KARACHI: Sky-rocketing prices and security concerns are keeping butchers' knives sheathed in Pakistan ahead of the Muslim feast of sacrifice this year, with people buying less livestock for ritual slaughter.
Bustling livestock markets in major Pakistani cities are attracting smaller crowds ahead of the Eidul Azha feast which begins in Pakistan on Saturday.

Rising prices and unemployment have tightened the purse-strings of many Pakistanis ahead of the feast and at the country's largest cattle market, set up each year on the outskirts of Karachi, traders say business is slow.

'So far it is like we've had no sales,' said livestock trader Gullan Bhund, who travelled from the countryside with his flock.

'Mostly the people from the lower middle class and lower class are arriving here, and they say the animals are too costly and they can not afford to buy them.'

Muslims who can afford it are required to purchase a livestock animal and distribute most of its meat to the needy.

Further north near the border with Afghanistan, people in the city of Peshawar are living in constant fear of attacks by Taliban militants bent on destabilising the government.

Militants have carried out a series of bomb attacks, most of them in the northwestern area, since the army launched an offensive in their South Waziristan stronghold in October.

Peshawar has borne the brunt of the attacks, including one at a cattle market on its outskirts.

'People are not turning up due to fear of bombing. I live nearby. I have been reciting verses from holy Koran all the way here. We do not go into the middle but walk alongside the cattle market,' said customer Moosa Kaleem.

There have been eight suicide bomb attacks in Pakistan this month, six of them in Peshawar, and about 110 people have been killed in total.

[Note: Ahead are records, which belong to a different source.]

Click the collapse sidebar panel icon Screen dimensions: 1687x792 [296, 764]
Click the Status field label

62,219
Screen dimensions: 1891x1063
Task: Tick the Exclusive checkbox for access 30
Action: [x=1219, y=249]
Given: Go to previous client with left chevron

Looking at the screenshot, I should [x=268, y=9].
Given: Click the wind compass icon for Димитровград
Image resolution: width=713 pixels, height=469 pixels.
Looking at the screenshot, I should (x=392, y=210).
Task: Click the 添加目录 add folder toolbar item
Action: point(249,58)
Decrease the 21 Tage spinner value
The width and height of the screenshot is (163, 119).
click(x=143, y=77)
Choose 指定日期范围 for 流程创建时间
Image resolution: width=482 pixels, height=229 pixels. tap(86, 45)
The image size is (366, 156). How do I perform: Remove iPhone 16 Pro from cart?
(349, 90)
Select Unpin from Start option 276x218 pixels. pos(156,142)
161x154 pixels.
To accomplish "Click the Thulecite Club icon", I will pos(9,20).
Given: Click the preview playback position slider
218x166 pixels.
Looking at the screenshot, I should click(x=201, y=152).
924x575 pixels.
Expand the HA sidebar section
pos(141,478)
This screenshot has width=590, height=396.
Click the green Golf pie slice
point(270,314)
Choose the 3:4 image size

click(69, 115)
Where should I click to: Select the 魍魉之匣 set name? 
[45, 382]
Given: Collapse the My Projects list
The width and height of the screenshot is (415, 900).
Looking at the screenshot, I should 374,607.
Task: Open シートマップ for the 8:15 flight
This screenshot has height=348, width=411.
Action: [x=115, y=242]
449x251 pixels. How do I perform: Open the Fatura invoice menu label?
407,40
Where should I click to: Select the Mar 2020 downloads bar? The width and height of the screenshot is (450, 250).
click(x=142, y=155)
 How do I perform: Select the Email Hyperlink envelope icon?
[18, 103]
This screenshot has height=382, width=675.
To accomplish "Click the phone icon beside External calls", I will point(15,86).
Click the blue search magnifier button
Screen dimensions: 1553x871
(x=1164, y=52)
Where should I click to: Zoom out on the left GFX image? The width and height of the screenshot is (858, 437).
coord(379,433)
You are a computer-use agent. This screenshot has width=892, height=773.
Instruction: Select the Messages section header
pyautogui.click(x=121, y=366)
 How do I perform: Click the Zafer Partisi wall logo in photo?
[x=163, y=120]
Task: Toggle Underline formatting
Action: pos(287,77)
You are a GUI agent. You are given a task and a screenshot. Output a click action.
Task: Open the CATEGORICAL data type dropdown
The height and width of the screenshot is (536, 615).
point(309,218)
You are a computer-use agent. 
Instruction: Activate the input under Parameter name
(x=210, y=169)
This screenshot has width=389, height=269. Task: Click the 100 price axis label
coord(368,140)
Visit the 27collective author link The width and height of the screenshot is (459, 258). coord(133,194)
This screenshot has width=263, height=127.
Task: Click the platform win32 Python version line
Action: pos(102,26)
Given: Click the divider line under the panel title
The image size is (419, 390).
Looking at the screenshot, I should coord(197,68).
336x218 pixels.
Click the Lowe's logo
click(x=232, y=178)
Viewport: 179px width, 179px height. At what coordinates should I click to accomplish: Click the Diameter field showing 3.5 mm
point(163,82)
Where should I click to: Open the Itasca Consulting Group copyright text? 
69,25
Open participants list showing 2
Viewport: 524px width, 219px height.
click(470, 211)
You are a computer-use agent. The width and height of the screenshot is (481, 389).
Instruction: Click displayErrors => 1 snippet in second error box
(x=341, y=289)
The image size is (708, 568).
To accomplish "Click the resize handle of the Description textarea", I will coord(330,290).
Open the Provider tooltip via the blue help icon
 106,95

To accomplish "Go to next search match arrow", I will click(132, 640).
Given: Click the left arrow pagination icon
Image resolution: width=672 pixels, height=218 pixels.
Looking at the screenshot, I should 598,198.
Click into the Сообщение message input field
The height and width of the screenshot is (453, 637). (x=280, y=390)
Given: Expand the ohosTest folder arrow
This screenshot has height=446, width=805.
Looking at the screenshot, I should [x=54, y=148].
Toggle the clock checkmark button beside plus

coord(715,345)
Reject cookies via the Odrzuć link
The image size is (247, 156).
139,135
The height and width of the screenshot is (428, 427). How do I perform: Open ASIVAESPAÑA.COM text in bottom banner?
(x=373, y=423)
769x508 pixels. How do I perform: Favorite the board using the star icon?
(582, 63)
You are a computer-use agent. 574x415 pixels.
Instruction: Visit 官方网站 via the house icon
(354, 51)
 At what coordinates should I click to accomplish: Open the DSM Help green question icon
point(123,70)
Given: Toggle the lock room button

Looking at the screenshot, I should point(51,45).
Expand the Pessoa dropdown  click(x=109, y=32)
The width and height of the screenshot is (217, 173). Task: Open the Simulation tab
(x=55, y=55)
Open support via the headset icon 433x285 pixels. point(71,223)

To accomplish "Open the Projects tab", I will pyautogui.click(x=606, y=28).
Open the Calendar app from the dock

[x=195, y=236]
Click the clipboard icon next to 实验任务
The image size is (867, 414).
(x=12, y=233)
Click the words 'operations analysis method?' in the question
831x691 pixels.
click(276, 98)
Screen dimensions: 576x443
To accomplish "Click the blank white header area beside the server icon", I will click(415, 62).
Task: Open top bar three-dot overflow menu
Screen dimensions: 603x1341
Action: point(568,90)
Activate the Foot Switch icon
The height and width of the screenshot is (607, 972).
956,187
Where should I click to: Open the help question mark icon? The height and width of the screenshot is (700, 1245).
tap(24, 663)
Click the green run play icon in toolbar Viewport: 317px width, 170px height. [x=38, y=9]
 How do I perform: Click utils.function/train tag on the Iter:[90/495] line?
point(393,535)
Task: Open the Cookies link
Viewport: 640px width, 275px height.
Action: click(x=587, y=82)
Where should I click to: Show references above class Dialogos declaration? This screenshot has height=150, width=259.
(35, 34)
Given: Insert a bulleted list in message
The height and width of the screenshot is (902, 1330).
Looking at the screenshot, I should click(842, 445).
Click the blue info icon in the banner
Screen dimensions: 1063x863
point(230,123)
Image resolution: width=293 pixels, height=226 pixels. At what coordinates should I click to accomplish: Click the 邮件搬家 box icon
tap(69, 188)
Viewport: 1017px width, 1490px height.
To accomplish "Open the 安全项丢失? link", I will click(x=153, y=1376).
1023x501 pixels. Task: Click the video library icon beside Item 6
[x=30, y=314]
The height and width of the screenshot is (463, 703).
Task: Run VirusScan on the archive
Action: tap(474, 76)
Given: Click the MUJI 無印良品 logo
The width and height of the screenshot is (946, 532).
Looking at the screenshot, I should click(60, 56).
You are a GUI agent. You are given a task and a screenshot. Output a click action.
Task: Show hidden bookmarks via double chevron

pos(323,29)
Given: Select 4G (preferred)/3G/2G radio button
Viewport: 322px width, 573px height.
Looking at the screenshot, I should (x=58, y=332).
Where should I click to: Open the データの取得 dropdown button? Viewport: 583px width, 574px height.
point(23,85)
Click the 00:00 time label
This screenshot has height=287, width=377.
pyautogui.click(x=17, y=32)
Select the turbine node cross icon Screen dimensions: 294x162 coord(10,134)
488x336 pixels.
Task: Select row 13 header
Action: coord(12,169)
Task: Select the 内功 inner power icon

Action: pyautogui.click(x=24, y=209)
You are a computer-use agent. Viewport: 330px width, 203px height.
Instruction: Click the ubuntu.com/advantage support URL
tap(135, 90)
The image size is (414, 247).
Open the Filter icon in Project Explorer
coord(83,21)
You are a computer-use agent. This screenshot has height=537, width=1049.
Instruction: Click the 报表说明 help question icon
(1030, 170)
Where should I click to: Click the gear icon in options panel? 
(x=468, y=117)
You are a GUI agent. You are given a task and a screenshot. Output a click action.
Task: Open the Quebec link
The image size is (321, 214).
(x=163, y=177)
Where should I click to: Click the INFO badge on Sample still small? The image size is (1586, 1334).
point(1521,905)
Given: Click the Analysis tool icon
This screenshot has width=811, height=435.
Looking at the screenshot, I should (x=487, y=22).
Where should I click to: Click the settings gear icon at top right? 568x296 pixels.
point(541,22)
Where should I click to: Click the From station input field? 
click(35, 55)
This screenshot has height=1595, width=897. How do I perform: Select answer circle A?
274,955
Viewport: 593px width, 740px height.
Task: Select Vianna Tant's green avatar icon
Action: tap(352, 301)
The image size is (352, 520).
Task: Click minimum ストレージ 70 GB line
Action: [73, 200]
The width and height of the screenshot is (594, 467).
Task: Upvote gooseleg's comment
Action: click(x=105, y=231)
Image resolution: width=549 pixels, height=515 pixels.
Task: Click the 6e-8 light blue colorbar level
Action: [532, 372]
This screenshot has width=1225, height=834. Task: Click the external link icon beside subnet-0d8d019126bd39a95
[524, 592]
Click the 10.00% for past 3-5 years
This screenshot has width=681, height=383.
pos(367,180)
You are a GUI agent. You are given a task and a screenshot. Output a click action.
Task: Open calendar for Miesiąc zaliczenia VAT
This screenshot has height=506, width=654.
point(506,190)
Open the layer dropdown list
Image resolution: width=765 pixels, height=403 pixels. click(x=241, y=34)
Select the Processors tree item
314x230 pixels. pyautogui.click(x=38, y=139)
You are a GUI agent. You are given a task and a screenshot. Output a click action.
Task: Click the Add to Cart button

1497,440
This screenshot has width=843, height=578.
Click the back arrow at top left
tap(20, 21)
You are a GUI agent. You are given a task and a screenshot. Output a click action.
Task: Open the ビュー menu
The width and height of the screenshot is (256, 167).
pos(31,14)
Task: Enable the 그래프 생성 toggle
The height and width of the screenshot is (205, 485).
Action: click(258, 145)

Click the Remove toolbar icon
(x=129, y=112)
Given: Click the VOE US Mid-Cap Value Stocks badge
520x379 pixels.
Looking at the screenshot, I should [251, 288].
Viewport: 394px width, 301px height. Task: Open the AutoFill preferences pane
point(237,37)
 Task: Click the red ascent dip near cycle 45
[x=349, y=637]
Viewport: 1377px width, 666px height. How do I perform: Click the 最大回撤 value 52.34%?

Although the security situation in Karachi is better, the Peshawar bombings are also keeping residents on edge.

'You know what sort of circumstances the country is going through these days. Every one who comes to the market fears that someone wearing a (suicide) jacket could jump in out of nowhere and explode,' said Atif, a shopper, bargaining for a cow.

Rising food prices, particularly for sugar and flour, present one of the toughest challenges for Pakistan's 18-month-old civilian government, along with crippling power shortages.

Many analysts say that influential businessmen and politicians are fuelling price increases to make more money, a factor that is heightening public anger.

The rising electricity tariff is another burden. The International Monetary Fund wants to see higher power prices to improve the power industry's finances.

'People want to buy animals, and they want it as quickly as possible but their pockets are not allowing them. The purchasing power of the people has extremely weakened,' said Khalid Ansar, a shopper at Karachi market.

Eidul Azha marks the climax of the annual haj pilgrimage, which must be carried out at least once in the lifetime of any Muslim who is financially and physically able.